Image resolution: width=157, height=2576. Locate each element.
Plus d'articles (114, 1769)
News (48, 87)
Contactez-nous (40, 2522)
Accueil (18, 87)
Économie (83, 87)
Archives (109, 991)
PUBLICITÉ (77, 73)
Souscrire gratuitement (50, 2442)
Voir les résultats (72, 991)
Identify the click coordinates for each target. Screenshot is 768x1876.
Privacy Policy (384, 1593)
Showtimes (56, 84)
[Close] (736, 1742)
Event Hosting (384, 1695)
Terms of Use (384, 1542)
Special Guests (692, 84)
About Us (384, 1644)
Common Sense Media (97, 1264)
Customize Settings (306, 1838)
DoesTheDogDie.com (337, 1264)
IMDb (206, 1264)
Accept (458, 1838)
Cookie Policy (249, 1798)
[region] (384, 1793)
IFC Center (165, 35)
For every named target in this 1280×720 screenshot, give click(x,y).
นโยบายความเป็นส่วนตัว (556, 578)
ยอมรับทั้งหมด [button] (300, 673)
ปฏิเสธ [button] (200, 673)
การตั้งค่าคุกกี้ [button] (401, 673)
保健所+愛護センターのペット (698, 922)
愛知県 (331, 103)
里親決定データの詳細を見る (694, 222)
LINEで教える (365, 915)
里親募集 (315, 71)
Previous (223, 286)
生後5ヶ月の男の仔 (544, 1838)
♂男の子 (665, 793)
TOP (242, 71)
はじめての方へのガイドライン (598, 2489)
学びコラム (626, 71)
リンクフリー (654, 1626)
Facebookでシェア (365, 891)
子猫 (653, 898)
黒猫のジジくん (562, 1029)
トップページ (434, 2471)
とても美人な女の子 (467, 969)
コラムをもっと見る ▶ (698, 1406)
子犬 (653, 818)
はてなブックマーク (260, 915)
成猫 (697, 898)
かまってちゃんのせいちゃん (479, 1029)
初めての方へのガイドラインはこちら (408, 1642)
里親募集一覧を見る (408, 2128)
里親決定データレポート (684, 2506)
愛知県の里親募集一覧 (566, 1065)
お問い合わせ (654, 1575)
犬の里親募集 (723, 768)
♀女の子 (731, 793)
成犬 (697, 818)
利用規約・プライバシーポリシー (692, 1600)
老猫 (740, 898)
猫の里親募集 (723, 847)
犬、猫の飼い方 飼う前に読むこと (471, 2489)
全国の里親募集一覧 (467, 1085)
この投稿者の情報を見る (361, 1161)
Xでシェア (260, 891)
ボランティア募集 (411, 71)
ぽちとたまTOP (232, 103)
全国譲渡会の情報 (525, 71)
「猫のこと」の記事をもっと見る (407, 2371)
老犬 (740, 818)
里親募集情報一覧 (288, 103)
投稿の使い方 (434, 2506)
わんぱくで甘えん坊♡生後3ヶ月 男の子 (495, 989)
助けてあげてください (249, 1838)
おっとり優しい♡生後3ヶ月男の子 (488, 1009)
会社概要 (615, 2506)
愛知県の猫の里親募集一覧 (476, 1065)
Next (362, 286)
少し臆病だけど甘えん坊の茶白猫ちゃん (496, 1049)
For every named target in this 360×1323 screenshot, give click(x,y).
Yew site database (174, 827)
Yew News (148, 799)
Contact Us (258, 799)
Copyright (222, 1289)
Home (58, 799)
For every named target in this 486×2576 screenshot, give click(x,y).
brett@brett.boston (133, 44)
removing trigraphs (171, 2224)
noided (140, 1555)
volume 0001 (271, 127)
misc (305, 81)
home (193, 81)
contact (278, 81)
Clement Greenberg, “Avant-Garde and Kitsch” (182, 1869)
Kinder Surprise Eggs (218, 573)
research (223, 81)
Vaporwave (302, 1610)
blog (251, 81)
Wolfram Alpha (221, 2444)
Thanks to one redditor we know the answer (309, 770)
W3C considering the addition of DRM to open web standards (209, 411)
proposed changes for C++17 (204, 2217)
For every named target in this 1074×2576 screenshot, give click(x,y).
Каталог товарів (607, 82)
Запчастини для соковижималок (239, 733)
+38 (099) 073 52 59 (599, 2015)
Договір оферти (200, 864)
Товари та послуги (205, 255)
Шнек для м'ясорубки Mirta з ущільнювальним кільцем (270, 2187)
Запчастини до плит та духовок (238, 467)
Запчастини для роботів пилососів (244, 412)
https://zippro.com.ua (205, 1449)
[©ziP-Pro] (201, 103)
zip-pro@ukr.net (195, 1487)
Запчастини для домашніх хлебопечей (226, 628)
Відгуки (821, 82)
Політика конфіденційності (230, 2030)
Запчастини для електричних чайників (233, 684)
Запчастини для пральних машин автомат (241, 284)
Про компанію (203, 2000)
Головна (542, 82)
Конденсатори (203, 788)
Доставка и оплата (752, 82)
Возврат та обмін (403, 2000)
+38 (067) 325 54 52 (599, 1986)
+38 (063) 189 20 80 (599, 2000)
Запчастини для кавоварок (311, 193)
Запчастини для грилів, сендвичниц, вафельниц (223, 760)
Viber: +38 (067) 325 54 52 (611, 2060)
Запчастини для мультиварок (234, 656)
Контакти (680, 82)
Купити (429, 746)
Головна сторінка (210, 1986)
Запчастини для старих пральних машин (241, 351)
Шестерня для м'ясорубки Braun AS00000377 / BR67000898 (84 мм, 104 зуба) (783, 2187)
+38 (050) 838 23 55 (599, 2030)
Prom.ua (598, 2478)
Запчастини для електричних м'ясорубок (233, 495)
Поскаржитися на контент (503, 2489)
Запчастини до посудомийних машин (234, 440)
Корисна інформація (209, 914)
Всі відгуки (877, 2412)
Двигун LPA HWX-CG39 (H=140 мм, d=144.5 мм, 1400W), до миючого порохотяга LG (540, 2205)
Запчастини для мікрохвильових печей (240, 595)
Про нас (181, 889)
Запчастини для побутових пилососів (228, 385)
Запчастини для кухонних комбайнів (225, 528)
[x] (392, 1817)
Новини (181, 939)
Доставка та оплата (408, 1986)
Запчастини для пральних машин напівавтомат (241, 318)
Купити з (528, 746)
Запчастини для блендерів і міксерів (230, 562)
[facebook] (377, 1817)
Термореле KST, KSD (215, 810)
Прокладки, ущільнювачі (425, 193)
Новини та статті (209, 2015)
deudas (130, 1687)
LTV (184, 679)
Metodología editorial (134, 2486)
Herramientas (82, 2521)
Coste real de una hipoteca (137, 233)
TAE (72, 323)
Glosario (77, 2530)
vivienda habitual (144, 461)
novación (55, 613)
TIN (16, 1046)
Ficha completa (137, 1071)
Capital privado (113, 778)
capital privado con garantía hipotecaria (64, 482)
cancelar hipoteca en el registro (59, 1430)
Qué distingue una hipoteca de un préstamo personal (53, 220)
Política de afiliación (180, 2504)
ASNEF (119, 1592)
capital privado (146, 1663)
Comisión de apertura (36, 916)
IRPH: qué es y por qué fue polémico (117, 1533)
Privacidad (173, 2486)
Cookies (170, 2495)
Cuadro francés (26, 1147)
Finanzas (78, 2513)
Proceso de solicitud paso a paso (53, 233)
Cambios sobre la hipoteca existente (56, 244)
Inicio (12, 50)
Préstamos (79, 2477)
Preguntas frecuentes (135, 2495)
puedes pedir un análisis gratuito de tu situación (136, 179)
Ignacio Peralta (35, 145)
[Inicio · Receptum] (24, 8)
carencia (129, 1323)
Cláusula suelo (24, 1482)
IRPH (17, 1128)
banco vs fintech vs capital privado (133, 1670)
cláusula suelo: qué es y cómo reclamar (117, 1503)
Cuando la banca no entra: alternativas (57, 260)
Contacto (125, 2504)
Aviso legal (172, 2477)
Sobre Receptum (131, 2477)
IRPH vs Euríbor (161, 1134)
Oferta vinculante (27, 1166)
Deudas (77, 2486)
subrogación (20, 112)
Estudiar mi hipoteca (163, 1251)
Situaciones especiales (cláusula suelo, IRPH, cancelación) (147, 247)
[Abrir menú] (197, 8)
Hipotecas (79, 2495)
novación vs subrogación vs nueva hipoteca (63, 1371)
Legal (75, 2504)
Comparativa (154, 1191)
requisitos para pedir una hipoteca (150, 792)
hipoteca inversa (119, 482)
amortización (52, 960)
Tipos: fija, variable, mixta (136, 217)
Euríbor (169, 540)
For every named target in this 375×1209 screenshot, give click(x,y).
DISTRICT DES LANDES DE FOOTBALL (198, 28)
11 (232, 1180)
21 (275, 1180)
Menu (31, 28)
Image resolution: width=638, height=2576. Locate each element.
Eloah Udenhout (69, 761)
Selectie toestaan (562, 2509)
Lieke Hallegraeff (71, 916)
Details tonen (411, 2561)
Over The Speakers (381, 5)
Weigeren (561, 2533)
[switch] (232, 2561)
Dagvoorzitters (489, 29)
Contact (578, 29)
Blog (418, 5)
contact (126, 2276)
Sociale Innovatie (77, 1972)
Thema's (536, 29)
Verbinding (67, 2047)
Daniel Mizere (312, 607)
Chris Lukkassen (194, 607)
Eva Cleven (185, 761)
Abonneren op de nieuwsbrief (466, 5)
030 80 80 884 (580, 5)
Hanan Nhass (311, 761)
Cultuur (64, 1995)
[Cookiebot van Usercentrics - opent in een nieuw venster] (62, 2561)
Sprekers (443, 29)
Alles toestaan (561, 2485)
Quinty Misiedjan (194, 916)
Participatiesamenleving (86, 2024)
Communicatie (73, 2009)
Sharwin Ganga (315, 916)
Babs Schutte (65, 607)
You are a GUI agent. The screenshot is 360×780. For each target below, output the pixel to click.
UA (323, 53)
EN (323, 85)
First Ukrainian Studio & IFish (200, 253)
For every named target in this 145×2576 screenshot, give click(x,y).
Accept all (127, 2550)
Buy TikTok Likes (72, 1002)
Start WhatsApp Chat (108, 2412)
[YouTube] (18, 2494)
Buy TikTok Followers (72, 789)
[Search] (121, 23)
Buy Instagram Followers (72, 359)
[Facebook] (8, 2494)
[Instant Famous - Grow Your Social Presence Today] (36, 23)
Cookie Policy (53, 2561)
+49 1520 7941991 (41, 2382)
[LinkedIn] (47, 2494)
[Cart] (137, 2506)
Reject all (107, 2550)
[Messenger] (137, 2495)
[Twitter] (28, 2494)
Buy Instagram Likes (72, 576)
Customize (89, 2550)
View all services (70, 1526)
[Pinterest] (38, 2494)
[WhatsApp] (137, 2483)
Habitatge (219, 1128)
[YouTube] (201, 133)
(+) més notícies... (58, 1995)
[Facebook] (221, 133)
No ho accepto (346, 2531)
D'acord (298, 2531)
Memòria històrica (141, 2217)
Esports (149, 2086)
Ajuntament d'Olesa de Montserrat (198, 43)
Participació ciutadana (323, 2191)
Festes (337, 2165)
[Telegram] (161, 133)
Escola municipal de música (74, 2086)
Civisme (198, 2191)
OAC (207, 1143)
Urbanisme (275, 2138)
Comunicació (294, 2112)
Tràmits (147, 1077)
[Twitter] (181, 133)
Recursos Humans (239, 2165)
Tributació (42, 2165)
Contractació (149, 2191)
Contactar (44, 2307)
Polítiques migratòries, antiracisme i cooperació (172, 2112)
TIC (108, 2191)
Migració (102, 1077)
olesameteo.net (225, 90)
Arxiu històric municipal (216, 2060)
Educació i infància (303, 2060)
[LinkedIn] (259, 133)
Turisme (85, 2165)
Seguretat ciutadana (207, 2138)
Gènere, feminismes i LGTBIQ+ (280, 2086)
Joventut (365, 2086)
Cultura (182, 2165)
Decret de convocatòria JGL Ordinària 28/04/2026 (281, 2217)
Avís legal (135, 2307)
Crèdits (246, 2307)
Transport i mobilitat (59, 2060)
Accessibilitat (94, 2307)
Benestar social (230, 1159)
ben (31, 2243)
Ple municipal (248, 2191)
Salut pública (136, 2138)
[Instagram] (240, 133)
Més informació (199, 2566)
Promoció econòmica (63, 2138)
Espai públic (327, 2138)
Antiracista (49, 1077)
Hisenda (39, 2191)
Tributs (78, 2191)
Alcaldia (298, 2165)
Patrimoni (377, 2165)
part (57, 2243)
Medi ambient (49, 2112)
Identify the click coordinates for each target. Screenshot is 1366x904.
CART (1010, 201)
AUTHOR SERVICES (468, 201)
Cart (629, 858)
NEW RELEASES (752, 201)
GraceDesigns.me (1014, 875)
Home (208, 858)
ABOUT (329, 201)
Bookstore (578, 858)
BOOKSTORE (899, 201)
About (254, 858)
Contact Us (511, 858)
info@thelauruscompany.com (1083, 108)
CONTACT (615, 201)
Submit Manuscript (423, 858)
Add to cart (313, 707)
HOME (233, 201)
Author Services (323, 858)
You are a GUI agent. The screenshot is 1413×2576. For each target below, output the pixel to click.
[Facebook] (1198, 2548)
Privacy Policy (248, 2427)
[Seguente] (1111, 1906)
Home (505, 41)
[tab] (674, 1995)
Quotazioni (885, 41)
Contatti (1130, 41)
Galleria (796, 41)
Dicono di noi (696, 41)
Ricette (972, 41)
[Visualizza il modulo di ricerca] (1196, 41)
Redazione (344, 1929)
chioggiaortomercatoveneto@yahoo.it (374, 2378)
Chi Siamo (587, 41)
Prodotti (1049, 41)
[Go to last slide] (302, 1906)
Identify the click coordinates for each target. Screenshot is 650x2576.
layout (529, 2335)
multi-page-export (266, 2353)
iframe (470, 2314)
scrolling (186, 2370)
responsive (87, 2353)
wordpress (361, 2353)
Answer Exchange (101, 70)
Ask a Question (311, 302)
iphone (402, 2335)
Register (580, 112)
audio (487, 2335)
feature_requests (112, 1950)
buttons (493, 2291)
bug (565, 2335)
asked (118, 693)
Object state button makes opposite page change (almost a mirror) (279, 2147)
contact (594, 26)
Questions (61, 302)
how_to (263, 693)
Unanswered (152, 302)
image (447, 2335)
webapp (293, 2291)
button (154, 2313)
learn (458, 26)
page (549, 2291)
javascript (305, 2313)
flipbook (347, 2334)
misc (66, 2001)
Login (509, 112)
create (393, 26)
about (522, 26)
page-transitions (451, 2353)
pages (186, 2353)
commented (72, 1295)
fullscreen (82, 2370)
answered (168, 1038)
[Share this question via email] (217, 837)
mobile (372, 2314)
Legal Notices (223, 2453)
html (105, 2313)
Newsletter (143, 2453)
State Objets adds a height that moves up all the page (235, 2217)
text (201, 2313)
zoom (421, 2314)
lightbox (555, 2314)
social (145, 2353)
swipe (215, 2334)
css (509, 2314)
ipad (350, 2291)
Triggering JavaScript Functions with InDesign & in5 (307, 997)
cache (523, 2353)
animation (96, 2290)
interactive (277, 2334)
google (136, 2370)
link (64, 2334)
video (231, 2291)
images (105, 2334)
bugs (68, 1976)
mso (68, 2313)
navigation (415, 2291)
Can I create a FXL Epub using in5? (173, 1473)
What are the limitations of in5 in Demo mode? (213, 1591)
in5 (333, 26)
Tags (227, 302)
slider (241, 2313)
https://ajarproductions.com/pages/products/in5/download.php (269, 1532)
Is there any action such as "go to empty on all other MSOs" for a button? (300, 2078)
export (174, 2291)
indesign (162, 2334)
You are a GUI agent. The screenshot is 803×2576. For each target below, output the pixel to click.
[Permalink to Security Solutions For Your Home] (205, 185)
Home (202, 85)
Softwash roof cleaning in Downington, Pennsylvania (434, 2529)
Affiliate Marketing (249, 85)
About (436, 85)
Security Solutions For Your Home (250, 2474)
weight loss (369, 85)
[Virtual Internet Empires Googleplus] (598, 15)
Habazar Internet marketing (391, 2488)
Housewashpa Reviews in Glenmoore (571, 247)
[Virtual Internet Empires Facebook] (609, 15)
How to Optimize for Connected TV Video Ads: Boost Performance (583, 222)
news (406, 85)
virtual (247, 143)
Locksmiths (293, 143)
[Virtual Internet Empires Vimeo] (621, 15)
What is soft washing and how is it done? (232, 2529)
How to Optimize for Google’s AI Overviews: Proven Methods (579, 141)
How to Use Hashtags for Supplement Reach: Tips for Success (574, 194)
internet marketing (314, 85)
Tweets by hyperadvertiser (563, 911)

• [Assignment]
Looking at the records above, return exactly the lines from the line with "iframe (470, 2314)" to the line with "ipad (350, 2291)", both ends included.

• [Problem solution]
iframe (470, 2314)
scrolling (186, 2370)
responsive (87, 2353)
wordpress (361, 2353)
Answer Exchange (101, 70)
Ask a Question (311, 302)
iphone (402, 2335)
Register (580, 112)
audio (487, 2335)
feature_requests (112, 1950)
buttons (493, 2291)
bug (565, 2335)
asked (118, 693)
Object state button makes opposite page change (almost a mirror) (279, 2147)
contact (594, 26)
Questions (61, 302)
how_to (263, 693)
Unanswered (152, 302)
image (447, 2335)
webapp (293, 2291)
button (154, 2313)
learn (458, 26)
page (549, 2291)
javascript (305, 2313)
flipbook (347, 2334)
misc (66, 2001)
Login (509, 112)
create (393, 26)
about (522, 26)
page-transitions (451, 2353)
pages (186, 2353)
commented (72, 1295)
fullscreen (82, 2370)
answered (168, 1038)
[Share this question via email] (217, 837)
mobile (372, 2314)
Legal Notices (223, 2453)
html (105, 2313)
Newsletter (143, 2453)
State Objets adds a height that moves up all the page (235, 2217)
text (201, 2313)
zoom (421, 2314)
lightbox (555, 2314)
social (145, 2353)
swipe (215, 2334)
css (509, 2314)
ipad (350, 2291)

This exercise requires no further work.